Memang cinta Iman sungguh tidak terhingga kepada saudara saudaranya ini.
Kita kilas balik lagi, ya?
Tahun tahun emas di jalani Iman dan Nisa. Pemancingan galatama mereka ramai siang malam. Karena Nisa juga mendapatkan banyak uang dari warung pemancingannya, Iman mulai tidak memberinya uang belanja.
"Uang Mamah sekarang lebih banyak." begitu alasan Iman. Nisa mengalah dan tidak ingin menuntut.
Uang pemancingan di pegang Iman. Dompetnya sekarang sampai penuh sesak. Sebulan 2 bulan berlalu tanpa ada bahasa Iman untuk menyicil hutangnya pada Mama Wida. Pada bulan ke 3 Nisa mulai tidak tahan. Semua kebutuhan rumah telah ia penuhi dari warungnya, bahkan kebutuhan sekolah anak anak pun, ia yang penuhi. Kenapa tidak ada niatan sama sekali dari Iman untuk menyicil hutangnya? Untuk apa uang yang Iman pegang?
"Untuk anu, anu.." begitulah Iman. Bahasanya tidak jauh dari kata anu. Apa itu anu? Atau siapa itu anu?
"Pah, kapan Papah mau nyicil untuk bayar Mama?"
Iman terlihat acuh. Nisa mulai kesal.
"Pah! Kok diem aja, sih?"
"Nanti aja itu mah."
"Nanti kapan?"
"Ya nanti ajalah." Iman berlalu pergi. Ia terlihat malas melayani kicauan istrinya. Nisa hanya dapat menghela nafas.
Dompet yang tebal membuat iman merasa tidak nyaman mengantonginya saat ia tidur. Iman lalu meletakkan dompetnya di dalam laci lemari.
Nisa pun memiliki ide agar mereka dapat menyicil utang mereka.
Setiap malam Nisa mangambil selembar warna biru untuk ia simpan. Anehnya, Iman tidak pernah menyadarinya.
Sebulan berlalu. Lembaran biru itu terkumpul 30 lembar. Tau 'kan berapa jumlahnya? Nisa menambahkan 10 lembar lagi untuk ia kirimkan pada sang Mama.
"Maaf ya, Ma. Baru bisa nyicil sekarang."
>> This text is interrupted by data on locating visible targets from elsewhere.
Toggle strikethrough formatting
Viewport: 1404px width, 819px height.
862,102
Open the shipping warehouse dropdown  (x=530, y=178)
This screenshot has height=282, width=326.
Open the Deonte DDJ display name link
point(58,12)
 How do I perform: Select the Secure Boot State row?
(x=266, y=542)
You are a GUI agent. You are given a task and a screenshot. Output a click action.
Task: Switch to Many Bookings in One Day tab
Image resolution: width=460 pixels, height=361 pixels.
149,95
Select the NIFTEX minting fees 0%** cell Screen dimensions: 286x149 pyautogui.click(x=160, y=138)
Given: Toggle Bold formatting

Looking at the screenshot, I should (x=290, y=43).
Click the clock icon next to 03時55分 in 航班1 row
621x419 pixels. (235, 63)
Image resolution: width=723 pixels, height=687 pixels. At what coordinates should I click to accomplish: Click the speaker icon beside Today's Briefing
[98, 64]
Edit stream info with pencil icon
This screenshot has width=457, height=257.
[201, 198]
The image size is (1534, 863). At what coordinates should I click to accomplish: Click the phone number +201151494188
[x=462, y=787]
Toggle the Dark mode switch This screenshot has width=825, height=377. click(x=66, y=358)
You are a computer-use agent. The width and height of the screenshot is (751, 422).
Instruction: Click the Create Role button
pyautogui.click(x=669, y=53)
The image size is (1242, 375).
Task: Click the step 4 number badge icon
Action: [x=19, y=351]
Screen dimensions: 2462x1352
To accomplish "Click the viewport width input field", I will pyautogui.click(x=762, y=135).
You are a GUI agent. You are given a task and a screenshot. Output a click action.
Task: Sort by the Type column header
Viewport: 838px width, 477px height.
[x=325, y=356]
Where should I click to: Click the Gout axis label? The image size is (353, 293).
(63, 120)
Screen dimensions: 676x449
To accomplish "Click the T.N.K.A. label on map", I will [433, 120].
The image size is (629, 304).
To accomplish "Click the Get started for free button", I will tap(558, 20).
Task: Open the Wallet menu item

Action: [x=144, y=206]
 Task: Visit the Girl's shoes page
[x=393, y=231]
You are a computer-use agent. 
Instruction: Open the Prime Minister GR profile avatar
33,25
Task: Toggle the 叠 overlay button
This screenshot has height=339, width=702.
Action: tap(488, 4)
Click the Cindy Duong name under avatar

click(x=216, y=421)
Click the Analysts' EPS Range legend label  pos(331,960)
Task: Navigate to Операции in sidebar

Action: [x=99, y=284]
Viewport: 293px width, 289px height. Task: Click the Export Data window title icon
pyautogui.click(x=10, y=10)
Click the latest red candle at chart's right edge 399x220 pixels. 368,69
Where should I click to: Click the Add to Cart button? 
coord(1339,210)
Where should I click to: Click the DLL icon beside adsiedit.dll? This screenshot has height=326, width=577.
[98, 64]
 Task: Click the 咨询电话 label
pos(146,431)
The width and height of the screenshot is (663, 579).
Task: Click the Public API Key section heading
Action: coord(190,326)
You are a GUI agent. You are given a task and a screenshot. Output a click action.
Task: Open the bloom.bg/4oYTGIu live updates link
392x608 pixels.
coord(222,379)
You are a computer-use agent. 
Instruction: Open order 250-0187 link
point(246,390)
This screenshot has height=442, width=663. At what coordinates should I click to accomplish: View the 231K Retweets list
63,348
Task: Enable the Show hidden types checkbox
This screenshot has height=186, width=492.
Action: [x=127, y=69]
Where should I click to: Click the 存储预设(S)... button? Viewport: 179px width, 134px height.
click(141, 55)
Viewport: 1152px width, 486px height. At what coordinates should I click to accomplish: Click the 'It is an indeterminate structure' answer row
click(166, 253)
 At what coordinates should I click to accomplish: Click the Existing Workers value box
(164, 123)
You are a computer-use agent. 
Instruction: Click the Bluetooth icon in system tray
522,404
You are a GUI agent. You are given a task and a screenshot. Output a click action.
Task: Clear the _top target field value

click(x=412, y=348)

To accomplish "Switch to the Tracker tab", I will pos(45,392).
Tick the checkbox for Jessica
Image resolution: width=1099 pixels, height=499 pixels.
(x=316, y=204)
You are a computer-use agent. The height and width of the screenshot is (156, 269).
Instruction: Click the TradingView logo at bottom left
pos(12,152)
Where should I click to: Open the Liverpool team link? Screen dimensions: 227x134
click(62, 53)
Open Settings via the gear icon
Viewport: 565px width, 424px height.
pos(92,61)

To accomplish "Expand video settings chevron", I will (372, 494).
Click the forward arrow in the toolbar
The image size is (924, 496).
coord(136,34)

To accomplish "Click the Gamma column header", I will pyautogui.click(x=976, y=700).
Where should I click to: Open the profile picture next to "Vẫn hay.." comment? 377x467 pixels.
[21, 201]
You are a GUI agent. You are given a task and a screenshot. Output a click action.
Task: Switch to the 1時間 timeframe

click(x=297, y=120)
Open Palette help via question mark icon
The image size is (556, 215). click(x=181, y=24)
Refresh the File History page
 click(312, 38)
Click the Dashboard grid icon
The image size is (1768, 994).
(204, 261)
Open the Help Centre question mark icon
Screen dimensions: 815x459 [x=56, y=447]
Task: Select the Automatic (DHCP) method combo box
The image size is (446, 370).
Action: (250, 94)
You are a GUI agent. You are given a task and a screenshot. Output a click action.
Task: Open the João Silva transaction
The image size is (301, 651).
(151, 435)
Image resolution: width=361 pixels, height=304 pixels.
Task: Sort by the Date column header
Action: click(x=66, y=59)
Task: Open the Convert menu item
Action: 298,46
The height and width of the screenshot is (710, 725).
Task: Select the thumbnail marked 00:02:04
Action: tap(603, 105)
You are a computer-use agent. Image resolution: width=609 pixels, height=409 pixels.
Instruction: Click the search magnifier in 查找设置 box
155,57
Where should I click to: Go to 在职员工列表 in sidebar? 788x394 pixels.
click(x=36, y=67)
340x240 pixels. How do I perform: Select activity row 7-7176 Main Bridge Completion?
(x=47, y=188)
"Kamu beneran sudah ada, Nak? Nggak papa kalau belum ada."
"Ada, Ma." Nisa merasa lega. Ia ingin membuat Mamanya menganggap Iman adalah orang yang bertanggung jawab.
Tiga bulan berlalu. Iman tidak juga menyadari kalau ia setiap hari kehilangan selembar uangnya. 3 kali juga Nisa menyicil pada Mamanya. Tapi hati Nisa merasa tidak tenang. Ia ingin berkata jujur pada suaminya.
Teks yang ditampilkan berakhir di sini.